Salsa means “sauce”. And what a multi-flavourful and spicy one it is — so much that three sub-genres emerged: salsa erótica (self-explanatory), salsa gorda (Afro-Cuban and Jazz-influenced salsa), and salsa romántica (light pop).

When it comes to technique, a skilled dancer can deliver a novice from a faux pas and make it look seamless — all trespasses forgiven. Dancers of two schools of thought are always stepping on each other’s toes over the “on one” and “on two” salsa techniques. “The most important thing is the love for the music and the dance,” says president of the Salsa Congress Elí Irizarry, who feels there’s no difference. But Cupid says this is what distinguishes the salsa devout from mere participants. He claims that “on two” dancers — those who move off on the second beat (no mystery as to when “on one” dancers get going) are more versatile, and this flexibility gives them true mastery over their routines.

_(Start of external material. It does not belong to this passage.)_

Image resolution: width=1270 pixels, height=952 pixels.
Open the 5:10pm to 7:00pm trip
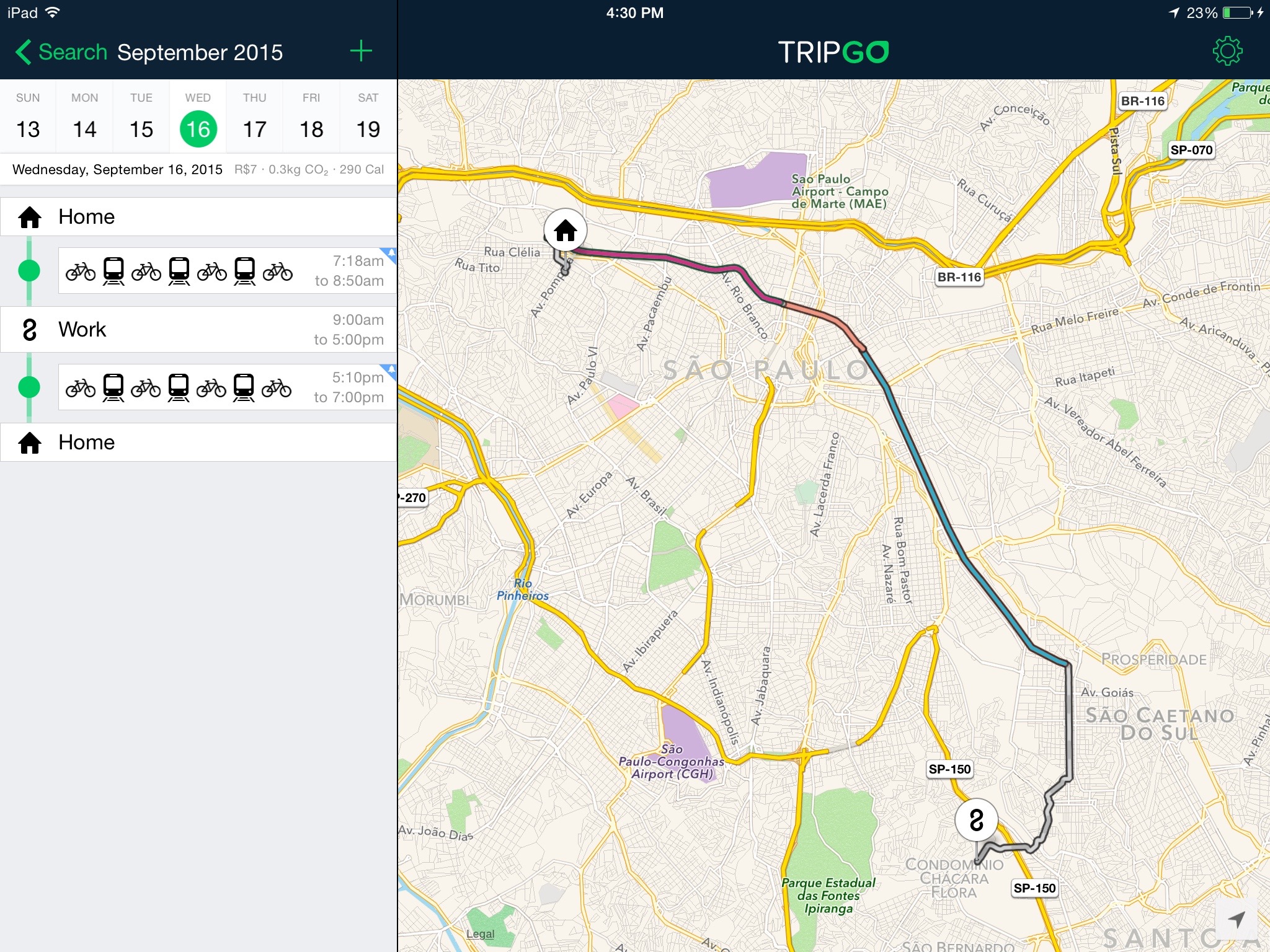(227, 387)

Salsa dance gurus who’ll be taking the uninitiated in hand this year will include Eddie Torres, Palladium Mambo Legends, Tito and Tamara, and Jorge Santana. And the Salsa Open competition invites participants in two new categories: professionals and under-eighteens. There’ll be daytime activities for senior party-goers and young children. And at night there are two traditional dance concerts plus a disco for anyone in no hurry to get to bed. The grand climax is the finals of the Salsa Open, which will be broadcast to more then twenty nations.

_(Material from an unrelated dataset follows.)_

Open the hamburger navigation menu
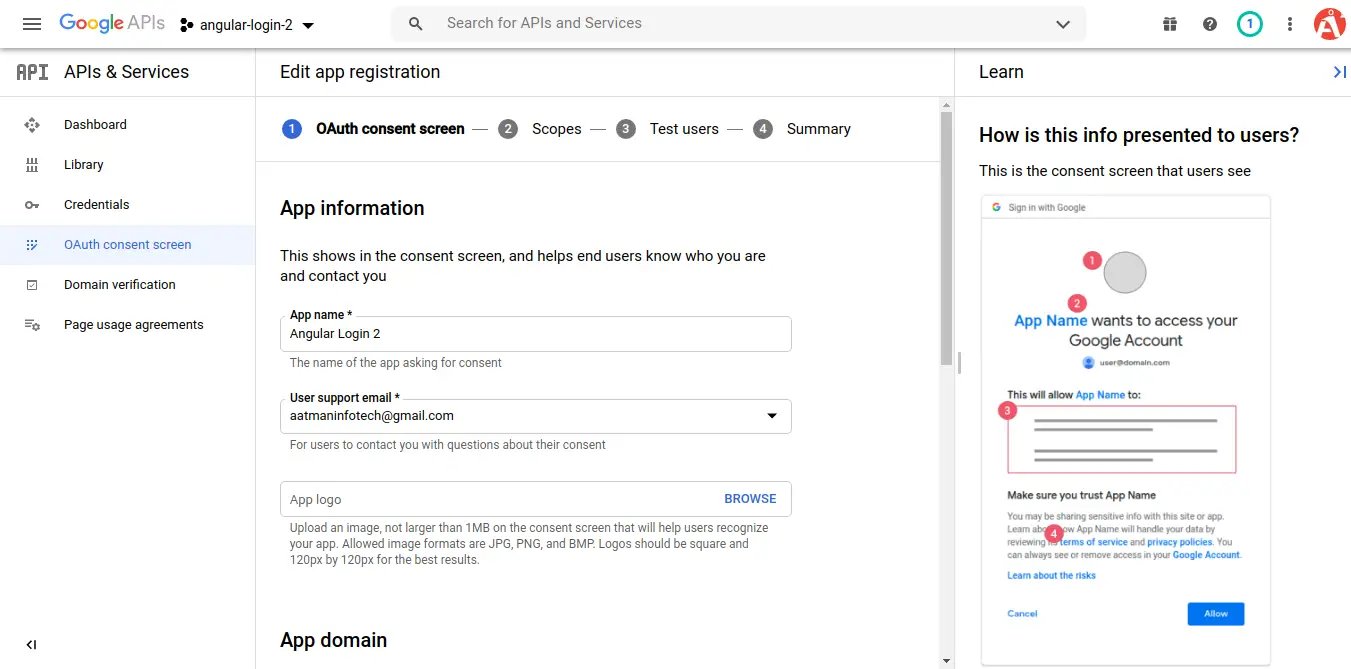Viewport: 1351px width, 669px height. 32,24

Live musicians will also be there to raise the tempo. This year’s confirmed lineup includes legends El Gran Combo (for whom Irizarry is also tour manager), Sonora Ponceña, José Alberto, a.k.a. El Canario (whose whistling can’t be discerned from a canary’s), Willie Rosario, Bobby Valentín, and Andy Montañez. There’s something to bring out the hedonist in everyone, from blazing trumpets to pounding electronic salsa. Getting in the mix this year will be headliner DJs Pepe Bassan, Pablo Bat, René Irizarry, Pepe and Nick Gurns. Add the US$25,000 total prize money up for grabs and it’s no mystery why salseros stream in from all over to strut their stuff.

Whatever the altar — whether the dance floor, the stage, or the DJ’s turntable — the salsa god is never jealous.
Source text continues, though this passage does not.